Immigration Thought of the Day
Frequent readers will know that I am a strong supporter of open immigration. I don't disagree with McQ at Q&O when he writes "Open Borders or Welfare State: Pick One," but I don't think that this is the logic of most folks who are anti-immigration. It may be their public stance, but if more folks really thought this way, there would be serious discussion of tiered citizenship or guest worker models similar to what I have proposed on several occasions.
However, I am tempted to become a close-the-border proponent if the left continue to use numbers skewed by immigration to justify expansions of taxation and the welfare state. Whether they are illegal or not, whether they should be allowed to stay or not, the fact is that tens of millions of generally poor and unskilled immigrants have entered this country over the last several decades. These folks dominate the lower quintile of wage earners in this country, and skew all of our traditional economic indicators downwards. Median wages appear to be stagnating? Of course the metric looks this way -- as wages have risen, 10 million new folks have been inserted at the bottom. If you really want to know what the current median wage is on an apples to apples basis back to 1970, take the current reported median wage and count up about 10 million spots, and that should be the number -- and it will be much higher.

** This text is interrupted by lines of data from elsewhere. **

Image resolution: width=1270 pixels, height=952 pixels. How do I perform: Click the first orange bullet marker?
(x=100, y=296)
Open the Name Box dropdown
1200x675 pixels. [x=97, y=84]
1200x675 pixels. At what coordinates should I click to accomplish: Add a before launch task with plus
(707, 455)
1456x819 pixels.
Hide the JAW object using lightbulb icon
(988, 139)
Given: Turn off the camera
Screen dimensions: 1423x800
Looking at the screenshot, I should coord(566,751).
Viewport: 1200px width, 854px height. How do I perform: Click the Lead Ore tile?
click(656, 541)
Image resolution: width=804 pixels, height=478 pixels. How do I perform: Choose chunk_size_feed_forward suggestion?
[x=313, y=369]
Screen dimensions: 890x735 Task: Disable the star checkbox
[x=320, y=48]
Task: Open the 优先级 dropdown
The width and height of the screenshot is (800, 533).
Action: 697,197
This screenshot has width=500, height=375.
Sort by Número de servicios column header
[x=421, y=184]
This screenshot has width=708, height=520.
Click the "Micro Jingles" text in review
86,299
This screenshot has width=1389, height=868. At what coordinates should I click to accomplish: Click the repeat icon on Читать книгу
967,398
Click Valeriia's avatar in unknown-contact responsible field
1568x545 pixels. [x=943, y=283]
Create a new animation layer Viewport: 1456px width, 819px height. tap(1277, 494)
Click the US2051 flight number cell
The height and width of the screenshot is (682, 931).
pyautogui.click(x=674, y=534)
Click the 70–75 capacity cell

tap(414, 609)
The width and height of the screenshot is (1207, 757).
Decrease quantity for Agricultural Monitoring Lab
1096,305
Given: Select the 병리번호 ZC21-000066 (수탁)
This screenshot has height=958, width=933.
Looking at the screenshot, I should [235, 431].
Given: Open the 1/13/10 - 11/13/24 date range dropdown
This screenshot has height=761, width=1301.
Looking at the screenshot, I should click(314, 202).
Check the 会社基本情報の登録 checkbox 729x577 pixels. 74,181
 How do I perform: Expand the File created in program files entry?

Income distribution numbers are the same way. I showed in a previous post how these numbers are deceptive, when we compare them to Europe, because though European poor have a higher percentage of the median wage in their country, it is a higher percentage of a lower number. When you correct for that effect, the US poor look pretty equal. But immigration exaggerates this effect even more. Instead of having income distribution numbers comparing, say, a lawyer and a blue collar worker, they are now comparing a lawyer and a non-English-speaking recent unskilled immigrant. Of course the disparity looks worse!
The folks using these numbers have to be smart enough to understand this issue, so it can only be hugely disingenuous that they simultaneously promote immigration (which I support) while at the same time using immigrant-skewed numbers to say that the average US worker is somehow worse off. If they keep this tactic up, even I may be tempted to close the borders.